Saturday, June 27, 2020

Rags and Trees


Arthur Waley's "Translations from the Chinese," 1941


"Love Books of Ovid," 1930


Recently, I went back to writing these posts on an old, wrinkled legal pad (a light greenish blue one, not the flashy yellow kind),  We can't do without pixels now, but scratching on paper is really more satisfying.  As there's a lot of paper around us, we take it for granted.  But there was a time fairly recently when that was not the case at all.

When Brooklyn College scholar Alice Kober did some research at Cambridge University after World War II, she found there was still a serious paper shortage (along with everything else, like heating fuel:  the office was in the 40s F inside during the late winter).  It was not only scarce, what there was was of the poorest quality; it would not even take ink sometimes.  Back home in New York during the war, dealing with domestic shortages, she cut up scraps of paper into 2" x 3" rectangles to serve as index cards and filed them in cigarette cartons.

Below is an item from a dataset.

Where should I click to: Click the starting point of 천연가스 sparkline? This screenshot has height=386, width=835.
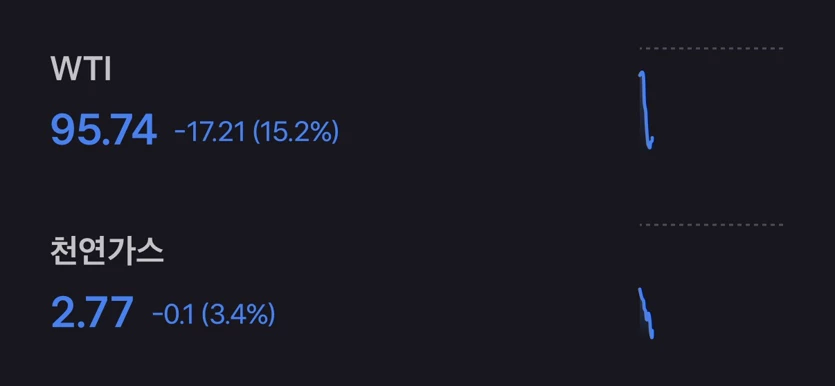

Bad paper quality is three things: it's  made of short rather than long fibers, is all wood pulp (cellulose) with no fabric ("rag") content, and has been mechanically rather than chemically mashed up  (the mechanical process releases lignin which promotes acid damage).

The Trouble with Acid

Acids in paper age it more quickly and make it brownish and brittle.  There is more than one way for acid to end up in paper, and it did a lot of that from the mid-nineteenth century to about 1980.  Before about 1850, paper was made from linen and cotton clothing rags and it remained stronger and more durable than paper made of wood pulp.  Paper is coated with sizing, which is necessary to reduce moisture and ink absorption, and when alum-rosin sizing was the kind used, it produced sulfuric acid when exposed to humidity.  Browning at the edges of a book's pages ("foxing") is from pollutants in the air.  Poor paper just doesn't get a break:  high-acid books, magazines and newspaper will all be gone eventually, while quality products from the rag age can survive quite a while.


Alkaline sizing, which goes a long way to preserve paper, was developed in the 1950s, but did not become widely used until the early 1980s.

Alas, if you're in need of high quality paper, you'll have to go online since the big box office supply stores have driven the local stationary shops away.  Your last resort these days is a craft/fabric store  It is comforting to look back into "art" books made during the 1930s like the two pictured at the beginning.  The pages are heavy, colored like light cream, and well suited to reproducing the excellent commissioned illustrations.  Like Ezra Pound's "old men with beautiful manners," they are, unfortunately, of the past and "will come no more.".